§ **TASK TO CARRY OUT**: Please print exactly the lines from the line containing "Screen dimensions: 1344x896" through the end of the data, no more, and keep pictures out of the copy.

Screenshot grounding data
************
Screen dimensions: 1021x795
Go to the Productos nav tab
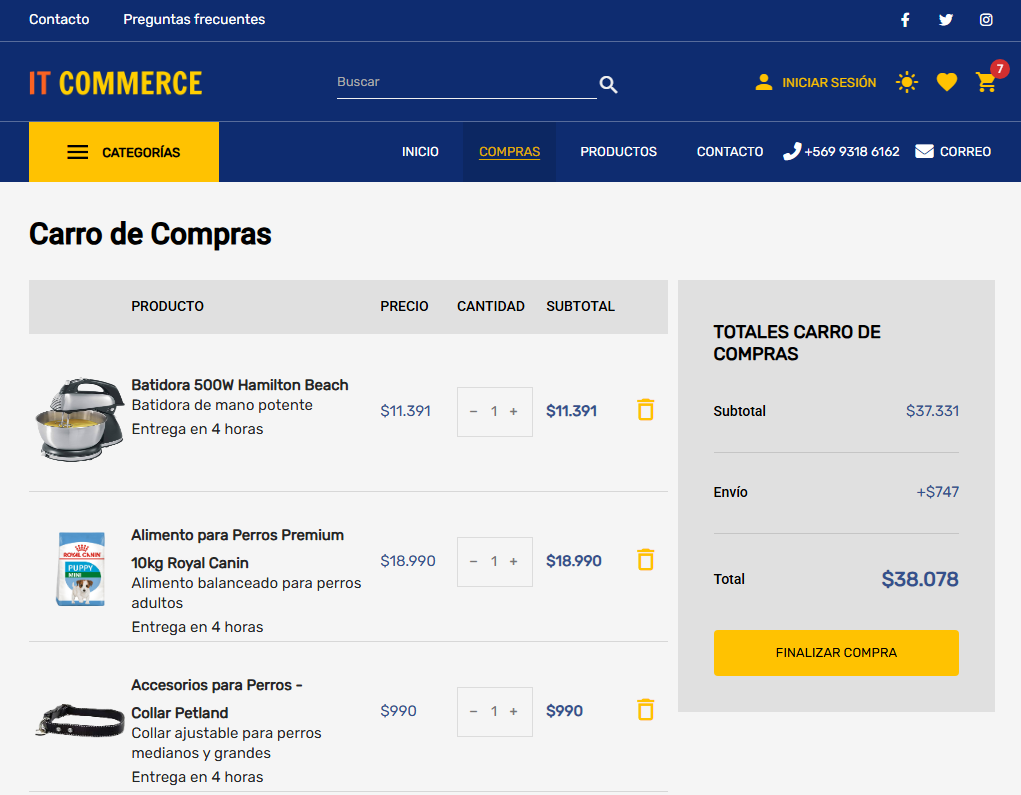pyautogui.click(x=618, y=152)
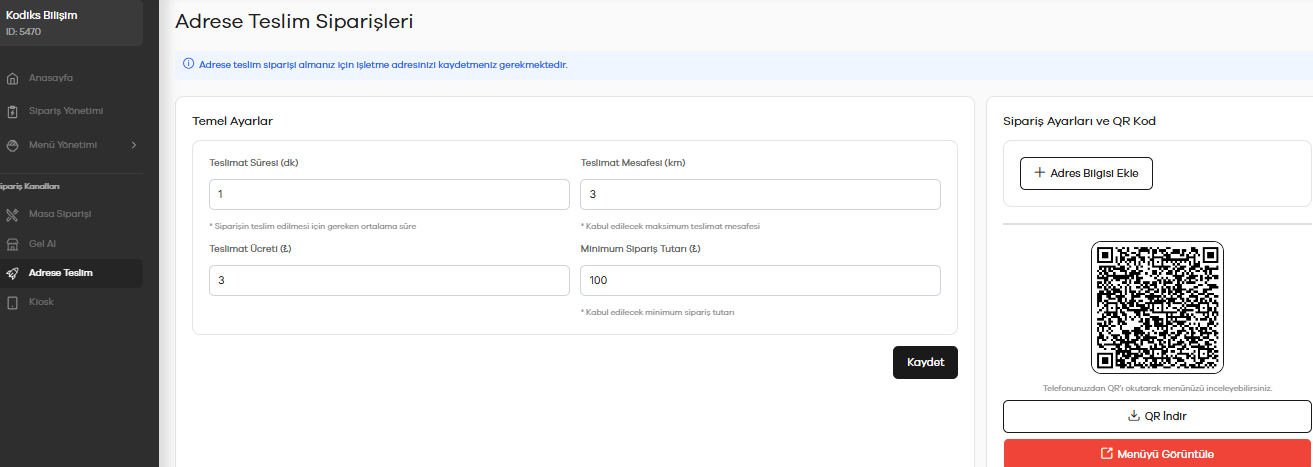Click the info icon in blue notice
This screenshot has height=467, width=1313.
click(x=188, y=64)
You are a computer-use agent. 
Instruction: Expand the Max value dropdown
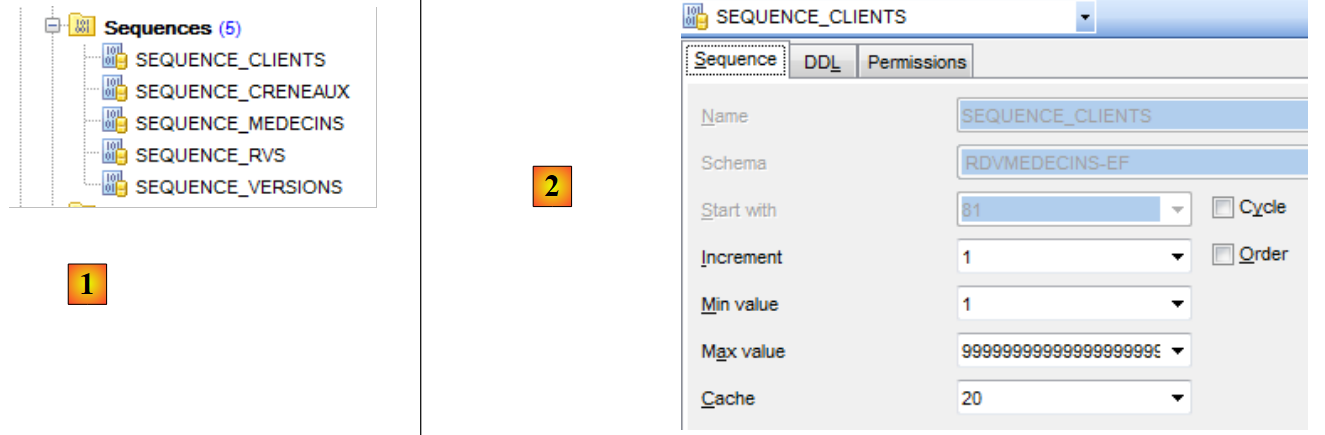1176,351
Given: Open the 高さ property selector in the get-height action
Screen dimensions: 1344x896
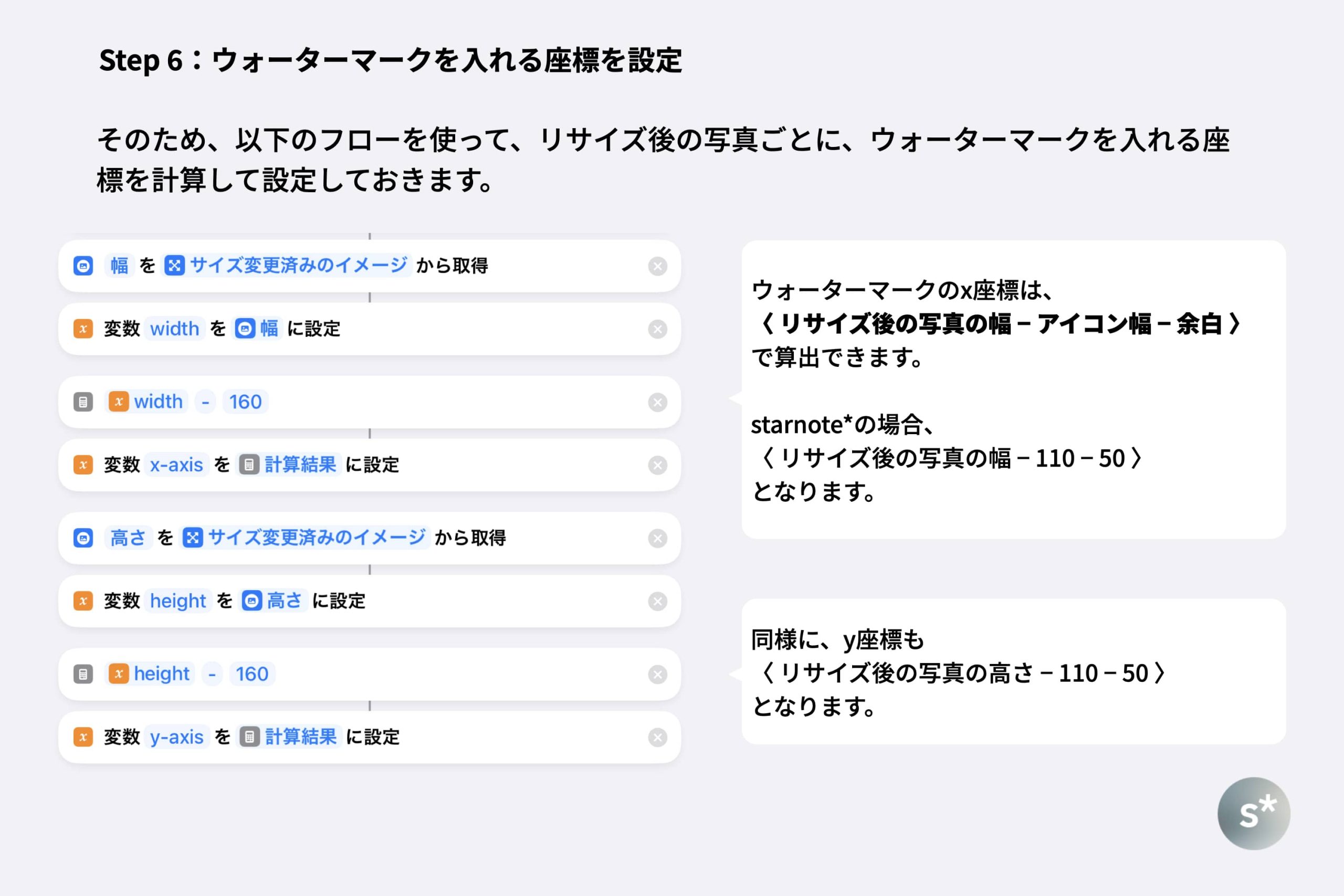Looking at the screenshot, I should (128, 537).
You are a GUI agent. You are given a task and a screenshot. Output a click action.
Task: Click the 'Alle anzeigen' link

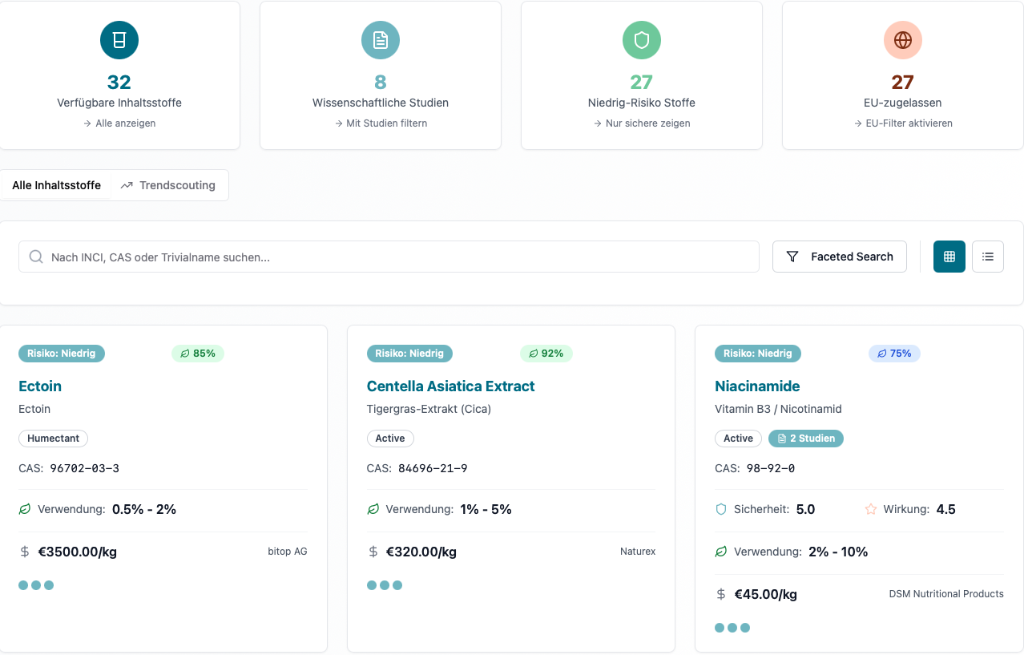tap(119, 124)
************
§ **EXERCISE OUTPUT**:
Screen dimensions: 1344x896
Looking at the screenshot, I should (128, 537).
You are a GUI agent. You are given a task and a screenshot. Output a click action.
Task: Click the 'Alle anzeigen' link

tap(119, 124)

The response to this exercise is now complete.